The problem ▸ Although the listing below holds pictures, reproduce only its lines from the one containing "Given: Open the" through the last, exactly and without them.

Raw data ▸
[Start of section]

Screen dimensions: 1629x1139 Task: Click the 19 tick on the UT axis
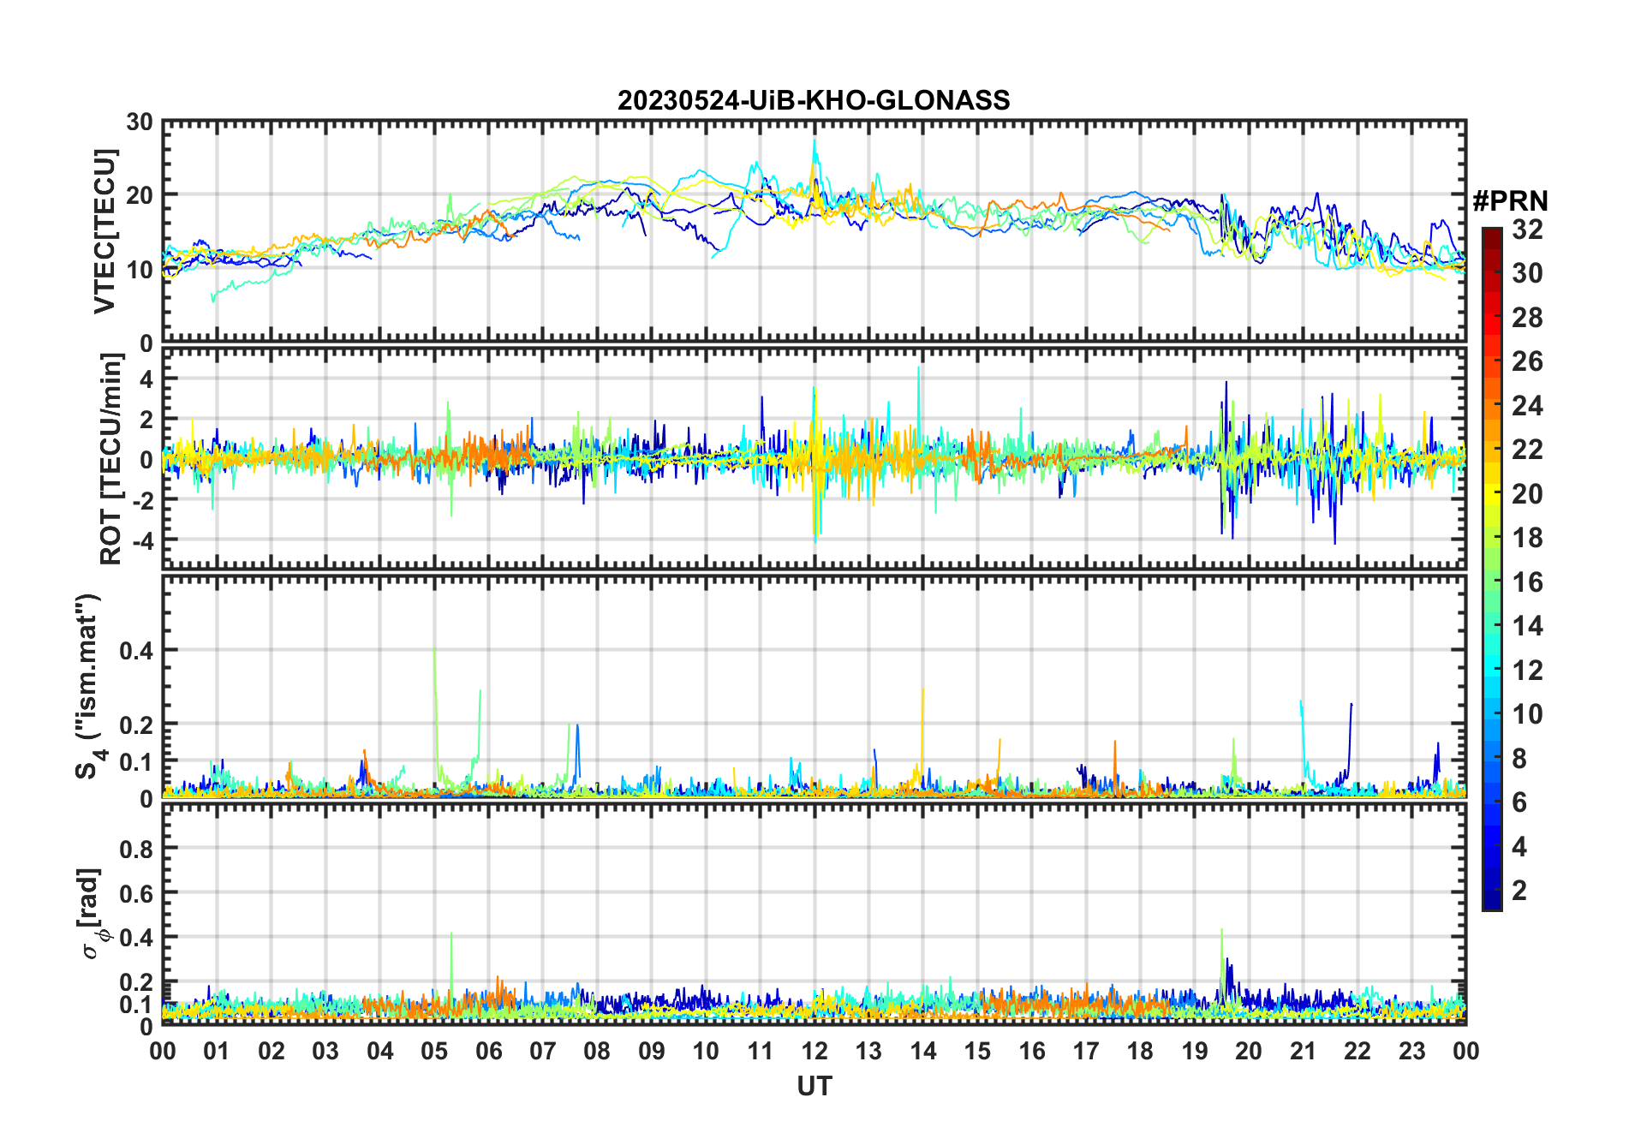click(x=1195, y=1051)
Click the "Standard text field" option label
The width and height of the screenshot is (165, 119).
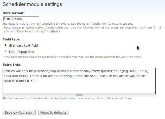(23, 45)
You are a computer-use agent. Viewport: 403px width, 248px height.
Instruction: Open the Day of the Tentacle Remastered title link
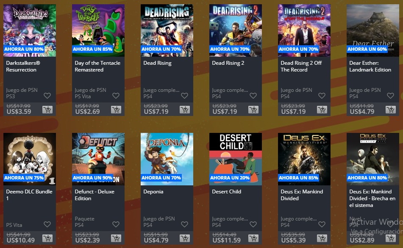tap(97, 66)
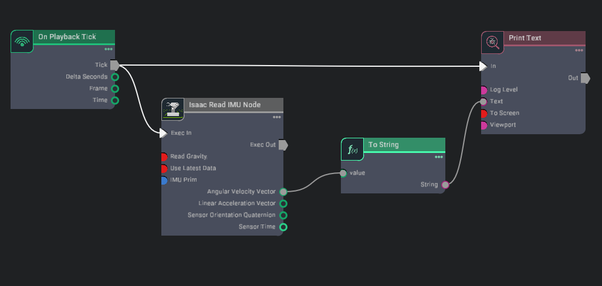The image size is (602, 286).
Task: Click the Tick execution output port
Action: pos(115,65)
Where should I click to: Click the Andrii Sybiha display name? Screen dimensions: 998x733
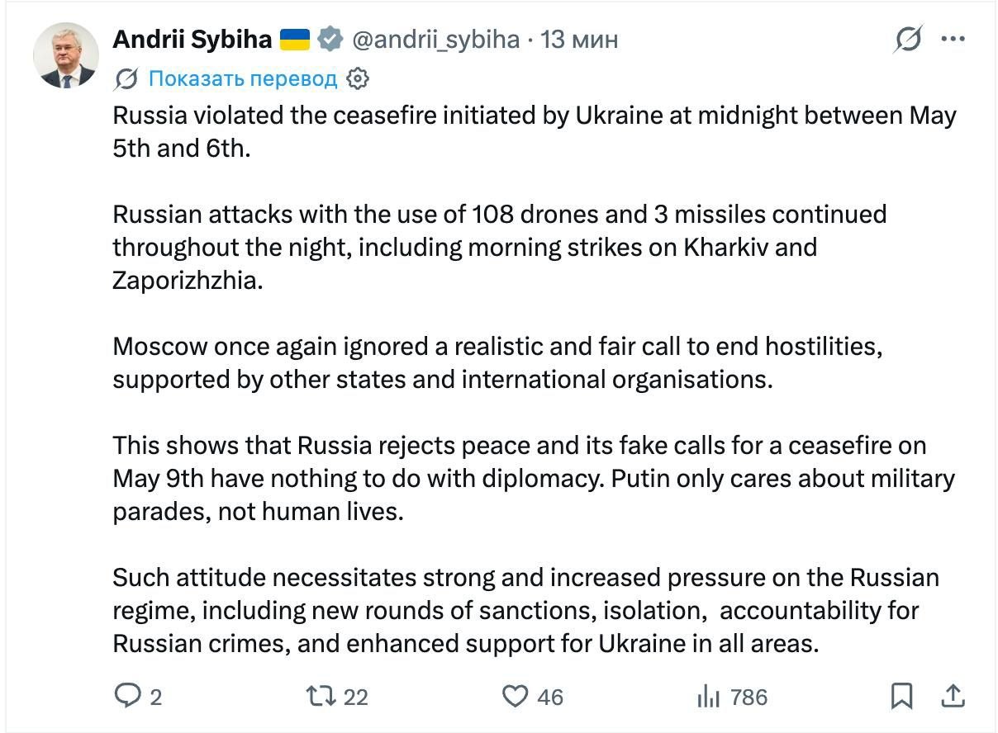192,39
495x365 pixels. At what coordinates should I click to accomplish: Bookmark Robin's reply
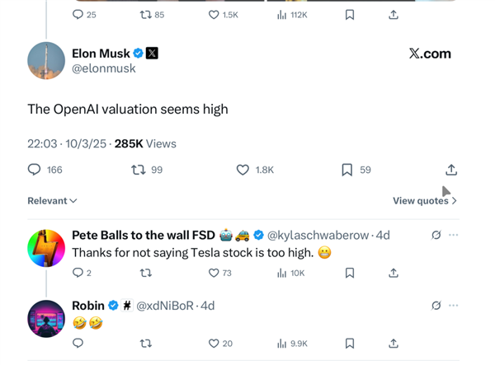(x=350, y=343)
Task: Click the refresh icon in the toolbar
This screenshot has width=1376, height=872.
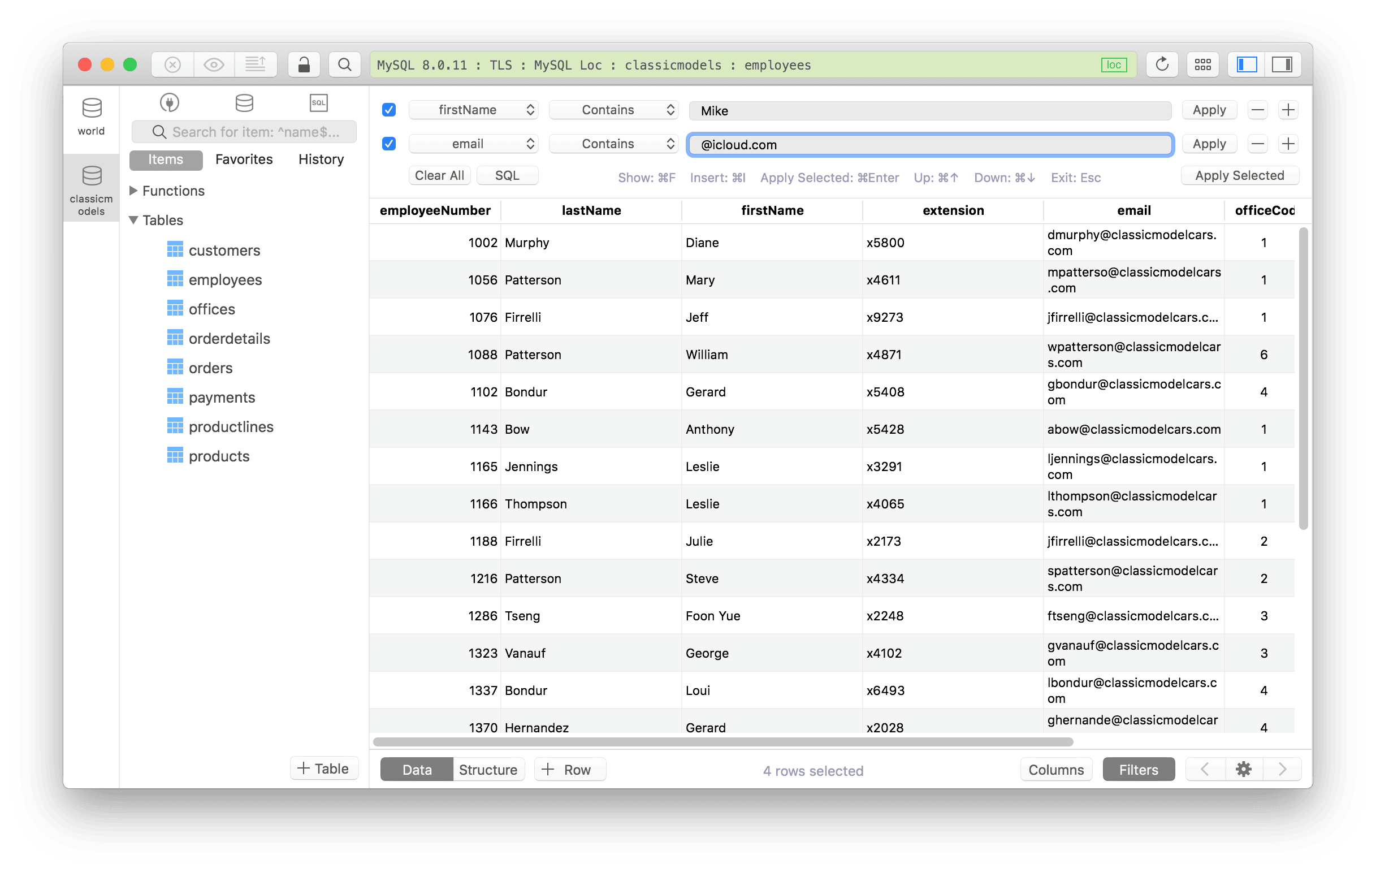Action: 1162,65
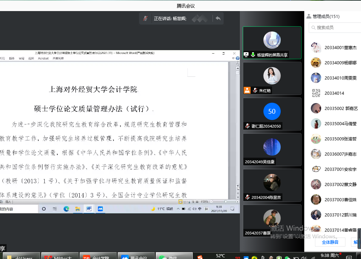Expand hidden system tray icons in shared taskbar
361x259 pixels.
pyautogui.click(x=178, y=209)
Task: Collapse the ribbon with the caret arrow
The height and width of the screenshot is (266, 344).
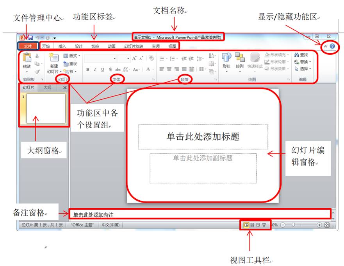Action: [x=325, y=47]
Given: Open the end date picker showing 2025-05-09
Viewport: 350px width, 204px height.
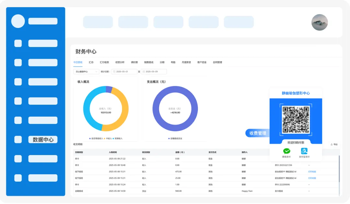Looking at the screenshot, I should [x=154, y=72].
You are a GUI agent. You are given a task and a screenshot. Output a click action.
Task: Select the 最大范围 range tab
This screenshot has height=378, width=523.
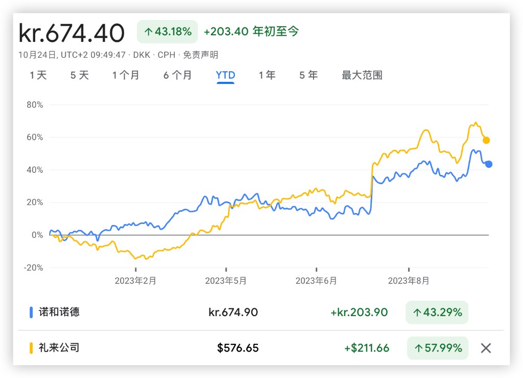point(362,76)
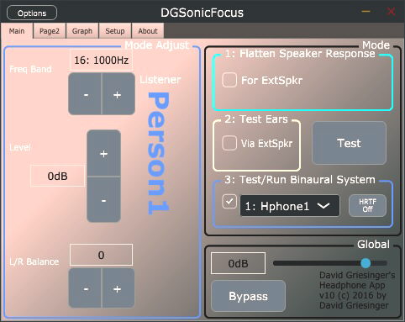Image resolution: width=405 pixels, height=322 pixels.
Task: Switch to the Graph tab
Action: [82, 31]
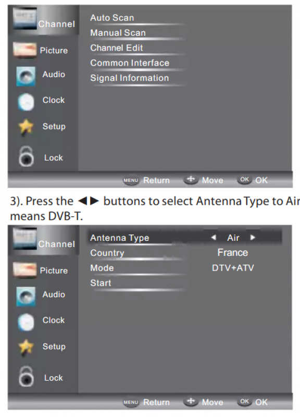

[End of section]

Answer to this task ▸
Given: Open the end date picker showing 2025-05-09
Viewport: 350px width, 204px height.
Looking at the screenshot, I should [x=154, y=72].
You are a GUI agent. You are given a task and a screenshot. Output a click action.
Task: Select the 最大范围 range tab
This screenshot has height=378, width=523.
point(362,76)
Image resolution: width=405 pixels, height=322 pixels.
Task: Switch to the Graph tab
Action: [82, 31]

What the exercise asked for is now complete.